--- Assignment ---
Reproduce, exactly and in full, the lines from the one with "Where should I" through the one with "Open the #YüzYüze100Gün hashtag" in the data below; drop pictures.

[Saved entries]
%%

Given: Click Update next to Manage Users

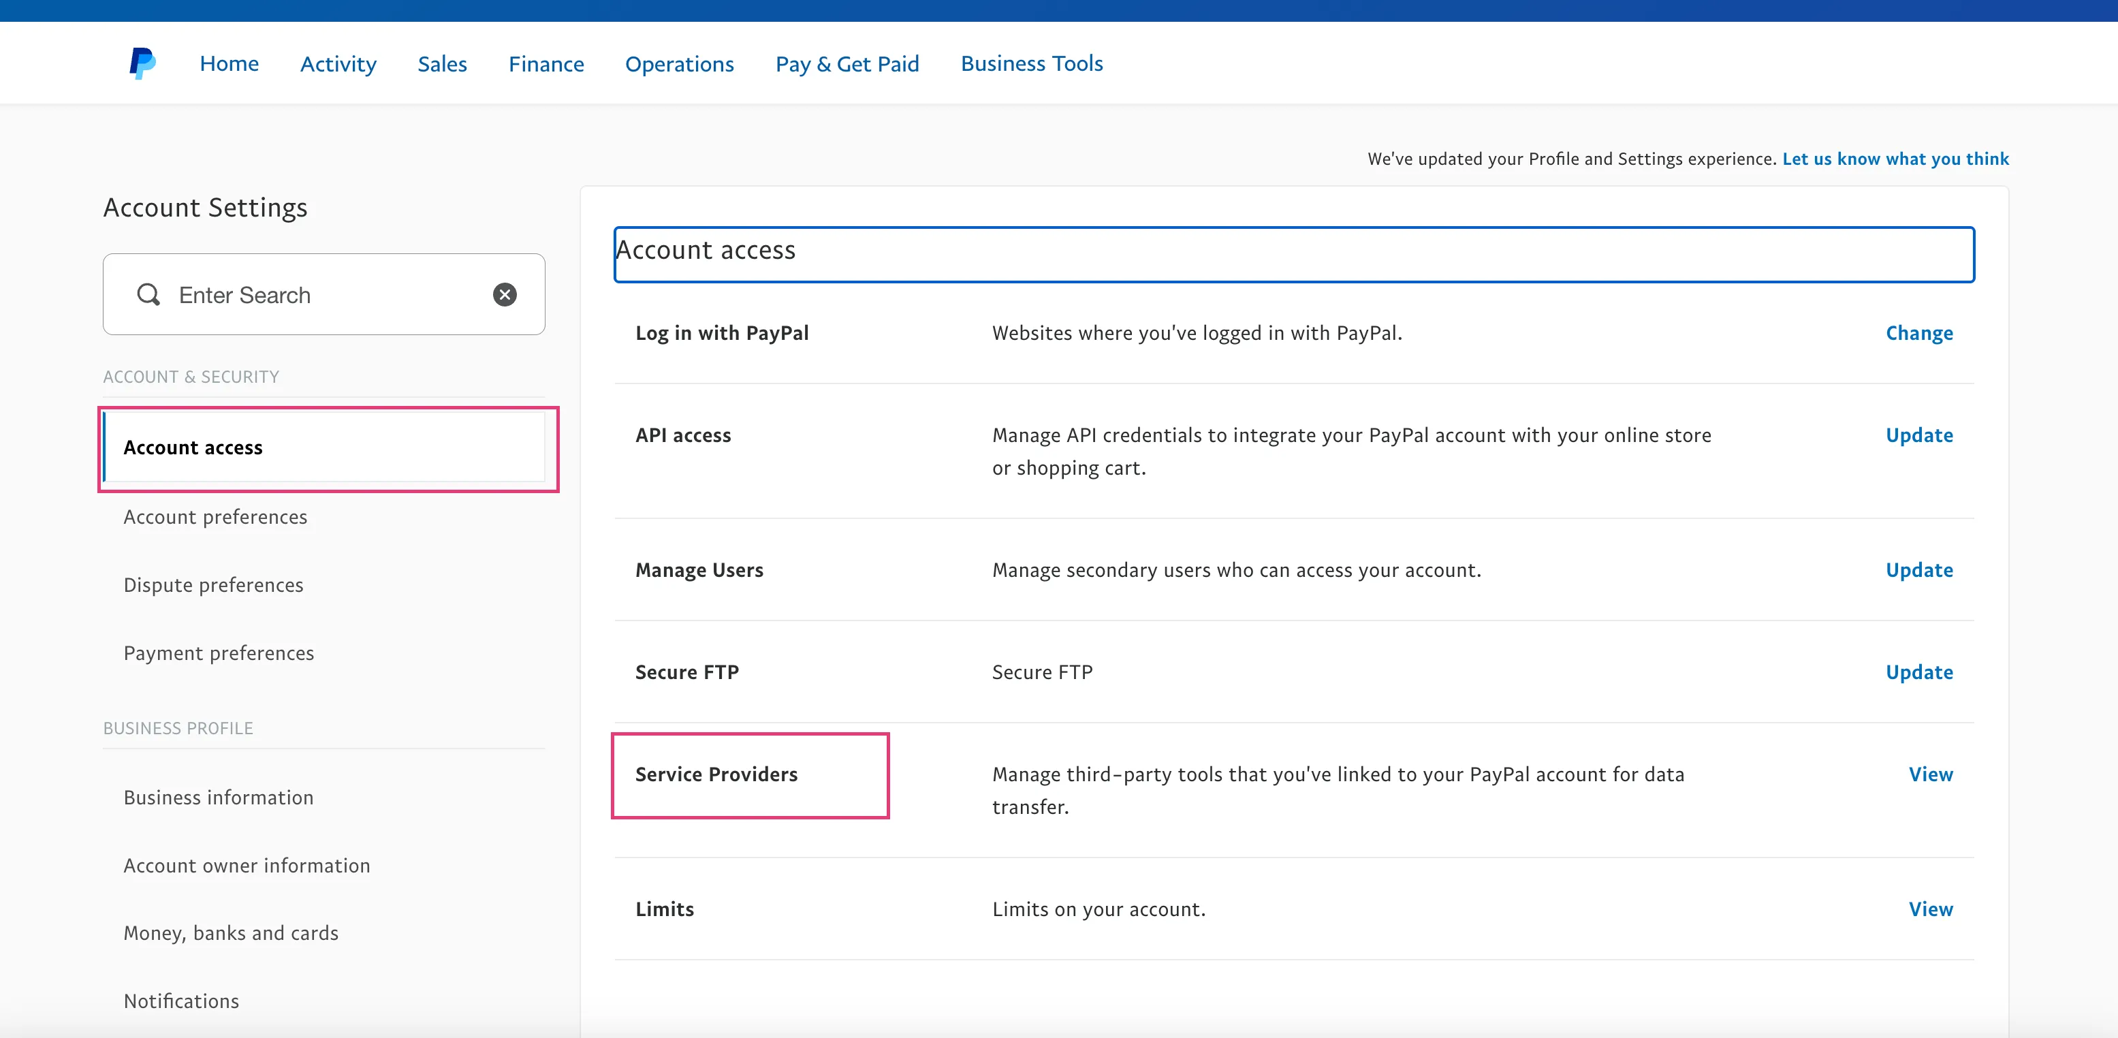Looking at the screenshot, I should [1919, 570].
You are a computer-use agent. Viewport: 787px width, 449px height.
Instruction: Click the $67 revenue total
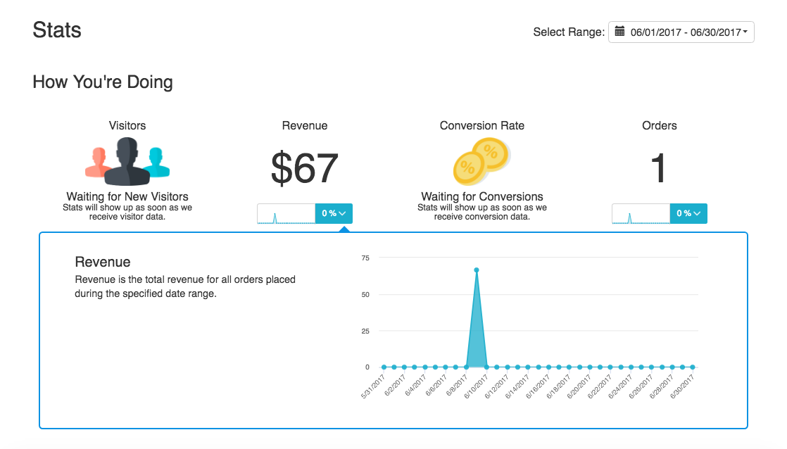click(x=305, y=169)
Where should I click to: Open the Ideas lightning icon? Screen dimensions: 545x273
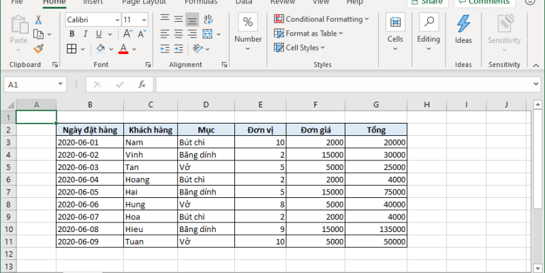point(463,29)

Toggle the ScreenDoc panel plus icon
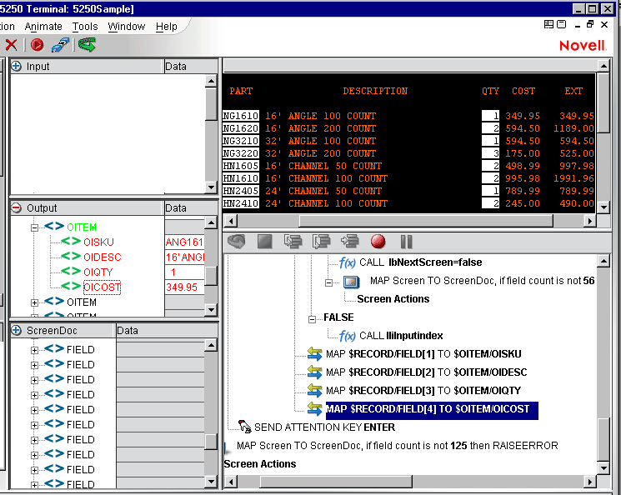17,330
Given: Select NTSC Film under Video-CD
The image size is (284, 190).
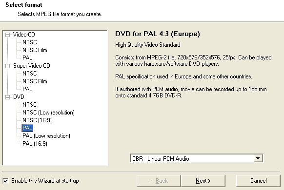Looking at the screenshot, I should (x=35, y=50).
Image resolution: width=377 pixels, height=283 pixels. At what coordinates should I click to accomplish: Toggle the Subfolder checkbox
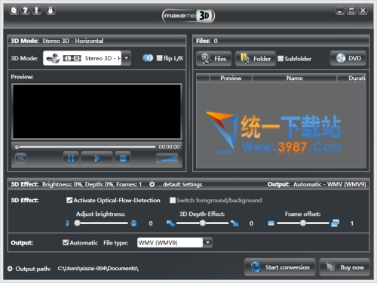[280, 59]
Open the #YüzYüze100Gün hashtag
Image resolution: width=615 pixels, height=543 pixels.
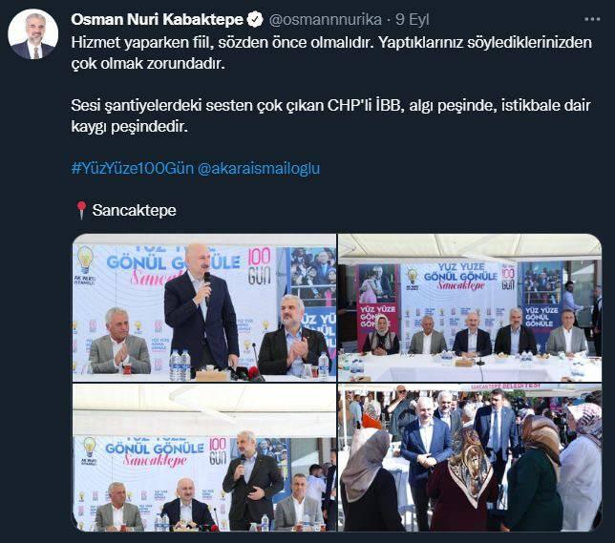click(x=133, y=168)
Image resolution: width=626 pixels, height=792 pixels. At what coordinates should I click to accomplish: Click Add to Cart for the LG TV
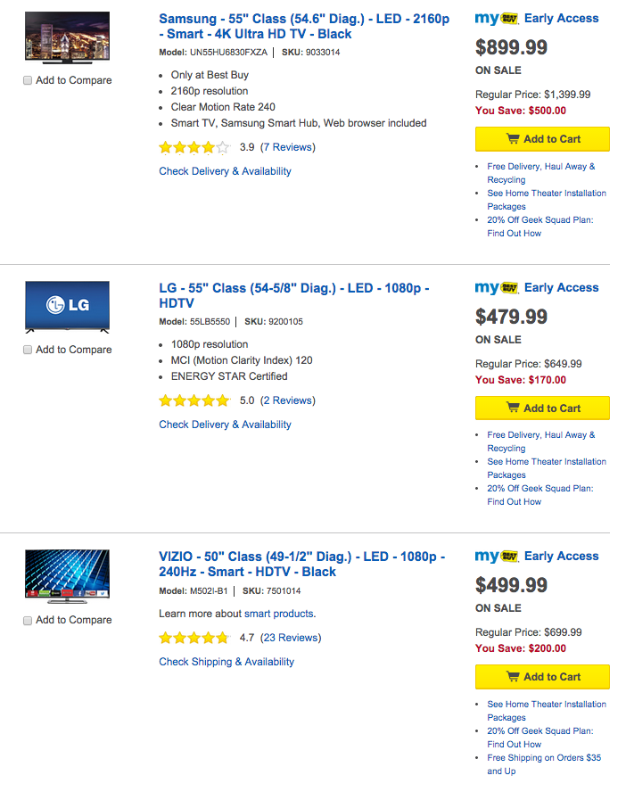542,408
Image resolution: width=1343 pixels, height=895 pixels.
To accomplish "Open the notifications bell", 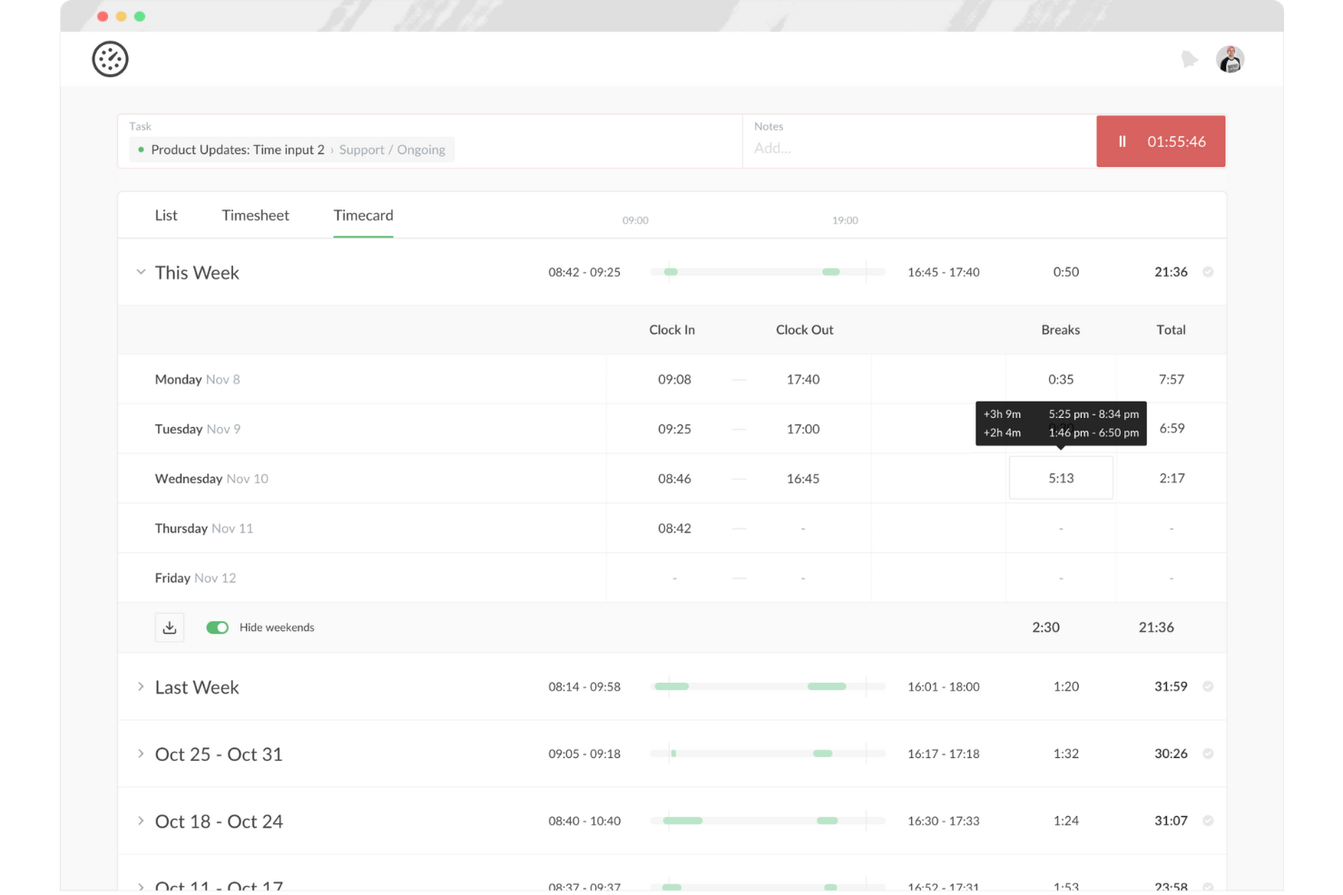I will 1191,58.
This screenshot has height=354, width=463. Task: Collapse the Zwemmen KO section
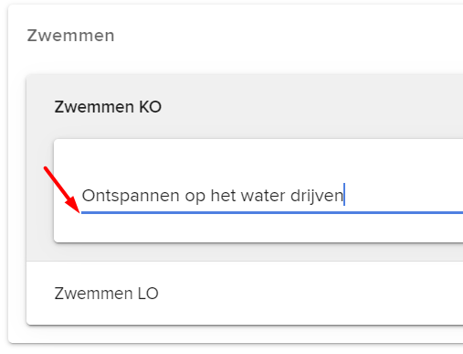pyautogui.click(x=108, y=107)
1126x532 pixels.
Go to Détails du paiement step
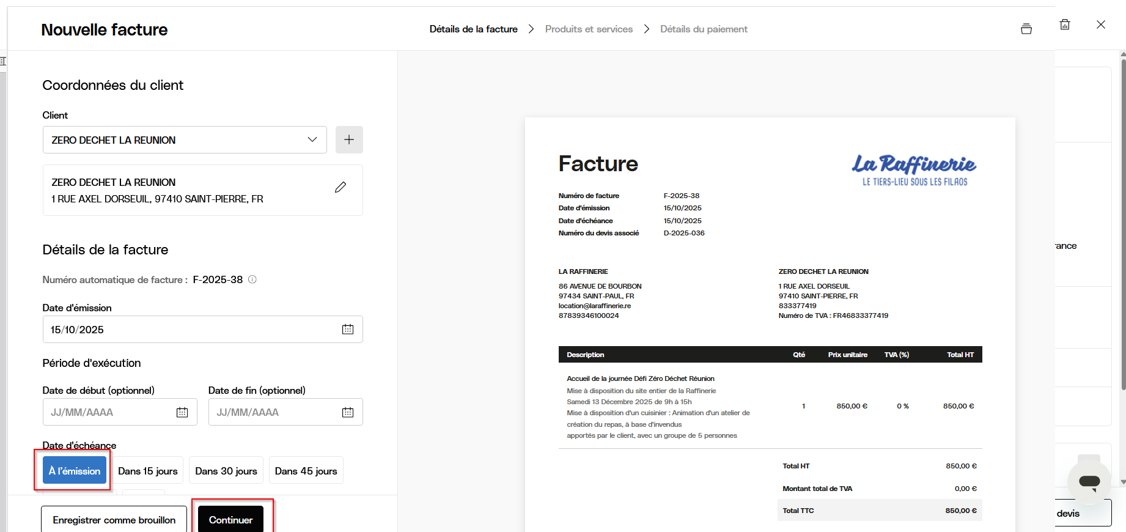pos(704,29)
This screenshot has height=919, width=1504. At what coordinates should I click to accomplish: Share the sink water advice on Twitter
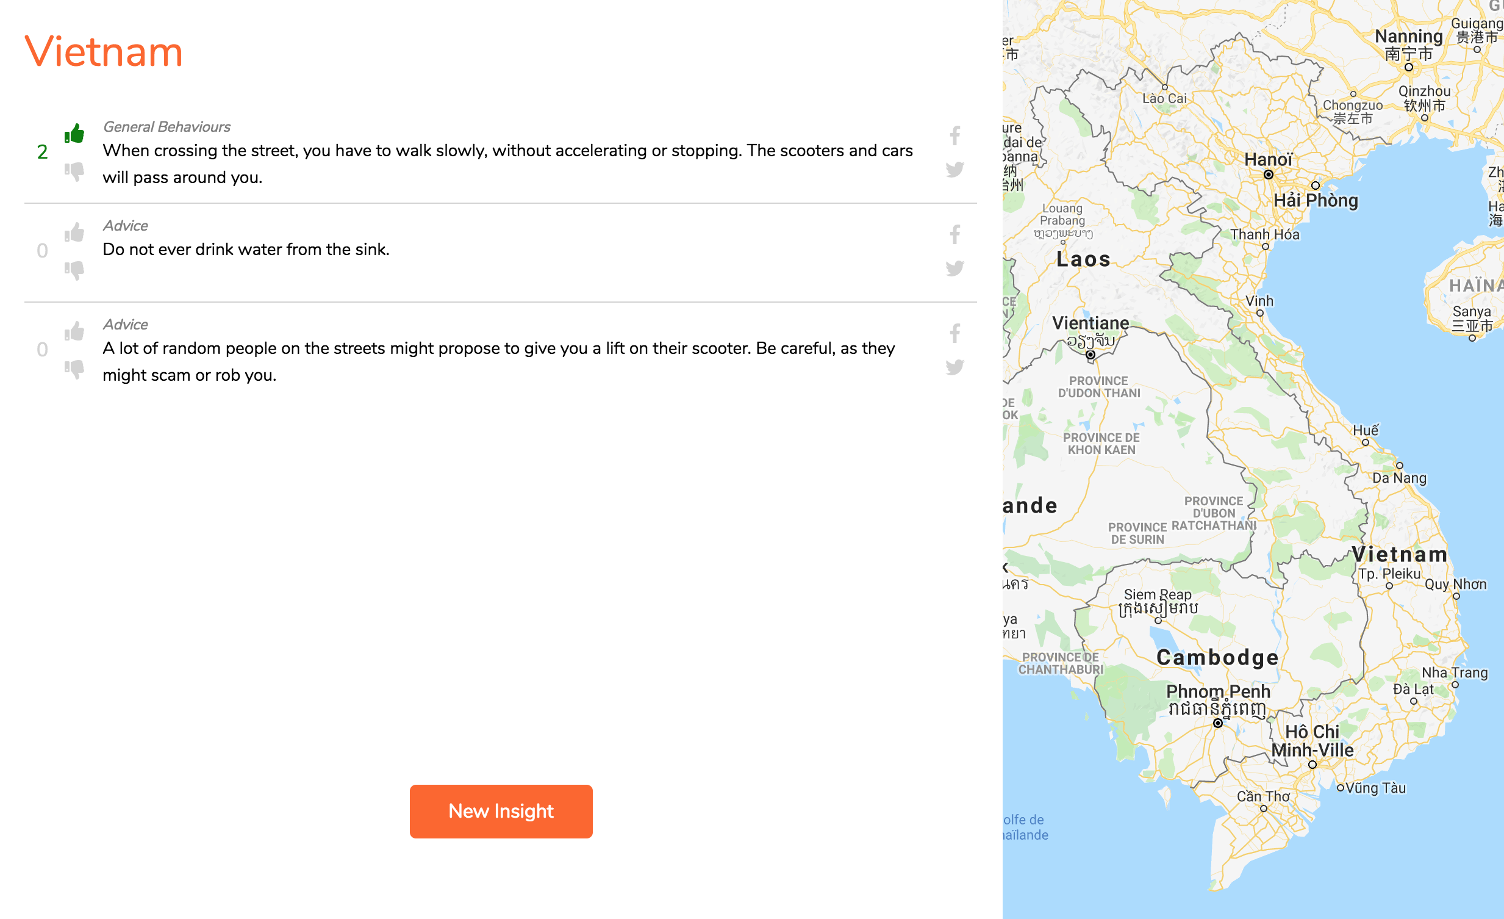tap(954, 269)
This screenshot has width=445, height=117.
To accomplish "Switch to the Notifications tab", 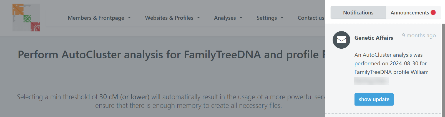I will (x=358, y=13).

%%

--- Reply ---
Where should I click to: Open the Ideas lightning icon? Screen dimensions: 545x273
point(463,29)

Toggle the ScreenDoc panel plus icon
17,330
Given: Select NTSC Film under Video-CD
The image size is (284, 190).
Looking at the screenshot, I should (x=35, y=50).
Image resolution: width=377 pixels, height=283 pixels. At what coordinates should I click to accomplish: Toggle the Subfolder checkbox
[280, 59]
Open the #YüzYüze100Gün hashtag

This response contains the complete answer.